Thermostat de la jeune pousse française Qivivo – Crédit photo : Qivivo

Table des matières


La rencontre de l’Internet des Objets et des Smart Grids

Concept et portée de l’IoT dans l’énergie

L’IoT s’appuie sur la mise en place d’une multitude de nouveaux capteurs, d’actionneurs et de systèmes intelligents qui communiquent entre eux. L’essor de l’Internet des Objets se situe au croisement de trois évolutions techno-industrielles :

  • La pénétration record des smartphones, ces nouvelles télécommandes universelles, et l’émergence des services cloud ;
  • La baisse spectaculaire des coûts de production des capteurs et actionneurs ;
  • L’émergence de nouveaux réseaux de communication longues distances et basse consommation ;

Le secteur de l’énergie explore aujourd’hui les possibilités offertes par l’Internet des Objets. Mais pour ce secteur, l’intelligence des réseaux n’est pas un phénomène totalement nouveau. Les réseaux électriques disposent déjà de capacités de récupération d’information pour leur surveillance et leur pilotage, mais celles-ci restent encore limitées.

La rencontre de l’IoT et des Smart Grids ouvre la voie à une collecte de données en tous points du réseau et en temps réel. Certaines données auparavant relevées de manière agrégée sur de grandes zones géographiques, pourraient désormais être collectées à une échelle plus locale, près des points de production ou d’acheminement, et à un coût raisonnable. C’est aussi l’accumulation massive de ces données et leur traitement qui est aujourd’hui possible. Une relève toutes les heures des 38 millions de compteurs Linky génère plus de 300 milliards de mesures chaque année. Mettre à profit de tels volumes n’était pas possible avec les technologies disponibles ne serait-ce que 10 ans plus tôt.

L’instrumentation de chaque maillon du réseau de distribution est concernée :

  • Optimisation de la production : pour piloter une installation de production et en améliorer la performance, surtout s’il s’agit d’une source renouvelable,
  • Supervision des réseaux : détection, localisation et réparation à distance d’une panne,
  • Comptage des consommations : pour facturer au plus juste ou optimiser,
  • Maîtrise de la demande : pour accroître la flexibilité des réseaux,
  • Optimisation de la consommation : grâce aux économies d’énergies permises par les systèmes intelligents,
  • Optimisation du recours au stockage : pour maximiser sa durée de vie, son autonomie et son utilisation,
  • Et autres..

Un champs d’éolienne – Crédit Photo : Unsplash en CC

Une priorité pour les fournisseurs de services dans l’énergie

Selon une enquête réalisée auprès de 221 dirigeants de fournisseurs de services dans le domaine de l’énergie, l’Internet des Objets pourrait améliorer significativement l’efficacité de leurs opérations ainsi que la gestion de leurs actifs (asset management). Le principal défi réside, selon eux, dans l’intégration des systèmes d’information existant et l’Internet des Objets. Cette dernière est jugée « importante » par 35% d’entre eux et « très ou extrêmement importante » par 45% d’entre eux, soit 80% d’avis favorables.

Consignes de l'exercice:
A. D'après le texte sur l'Internet des Objets et l'énergie, combien de mesures par an génère une relève toutes les heures des 38 millions de compteurs Linky ?
B. Poursuivez le texte sur l'Internet des Objets et l'énergie à partir de sa dernière phrase.

Données fournies:
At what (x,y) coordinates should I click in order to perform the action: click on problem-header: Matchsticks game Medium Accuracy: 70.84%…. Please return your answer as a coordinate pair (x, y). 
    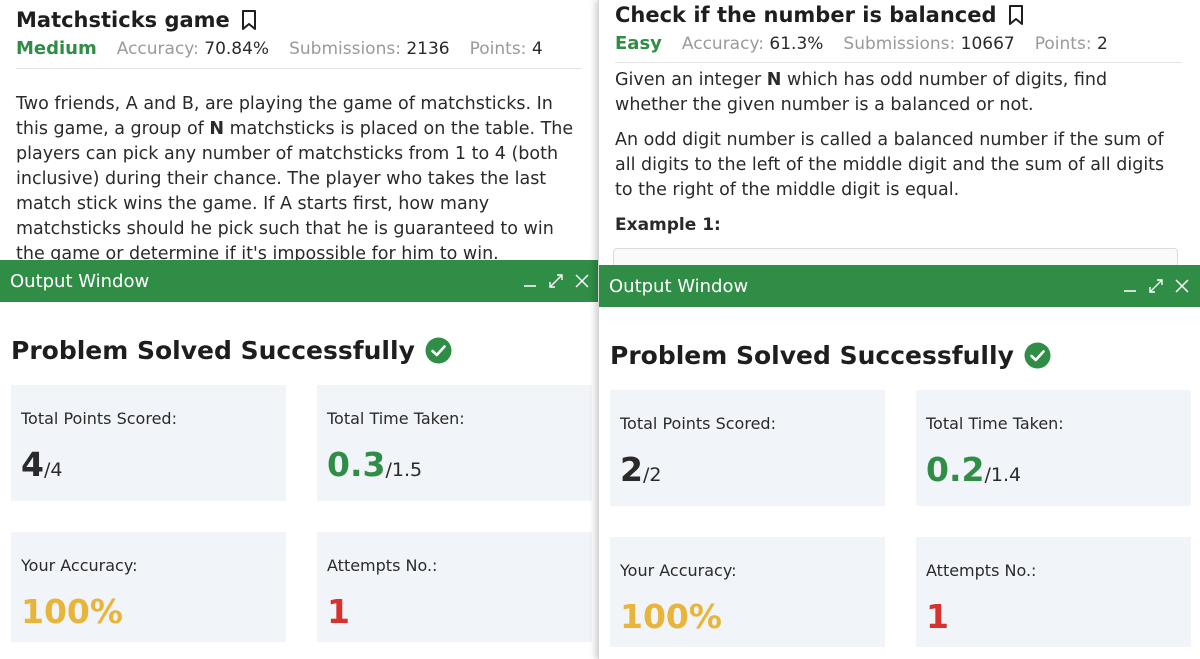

Résultats de l'exercice:
A. Plus de 300 milliards de mesures chaque année.

B.
Parmi les bénéfices attendus de cette intégration, ils citent par ordre d’importance :

  1. L’amélioration de la planification à long terme,
  2. La meilleure visibilité au sein de l’organisation,
  3. La prévention des risques en matière de sécurité et une optimisation de la gestion des pannes.

Sans capteurs, pas de Smart Grids.

Pour rendre un réseau électrique intelligent, il est nécessaire de déployer, en marge de l’infrastructure électrique, une technologie de mesure précise. Selon Thierry Dagron, vice-président de la société Neology, « Traits d’union entre le monde physique et les systèmes intelligents, les capteurs de mesure des paramètres électriques : courant, tension, déphasage et fréquence, ont un véritable rôle à jouer ». Les données générées par ces derniers pourront ensuite être analysées, traitées, triées et distribuées, au bénéfice de la gestion des réseaux électriques.

Le dirigeant de la jeune société insiste,« La mesure est primordiale » car « les données de supervision doivent pouvoir être produites et remontées en quasi-temps réel pour garantir la continuité et la qualité de service ». Et ce besoin se fait de plus en plus sentir car « l’équilibrage de l’offre et de la demande électrique n’a jamais constitué un tel défi qu’avec l’arrivée de nouvelles venues comme les énergies de sources renouvelables et les infrastructures de recharge des véhicules électrique »s. Pour M. Dagro, le capteur idéal est un capteur « non intrusif, peu encombrant, ne nécessitant, ni maintenance, ni recalibrage, programmable à distance, et présentant une faible dissipation de chaleur ».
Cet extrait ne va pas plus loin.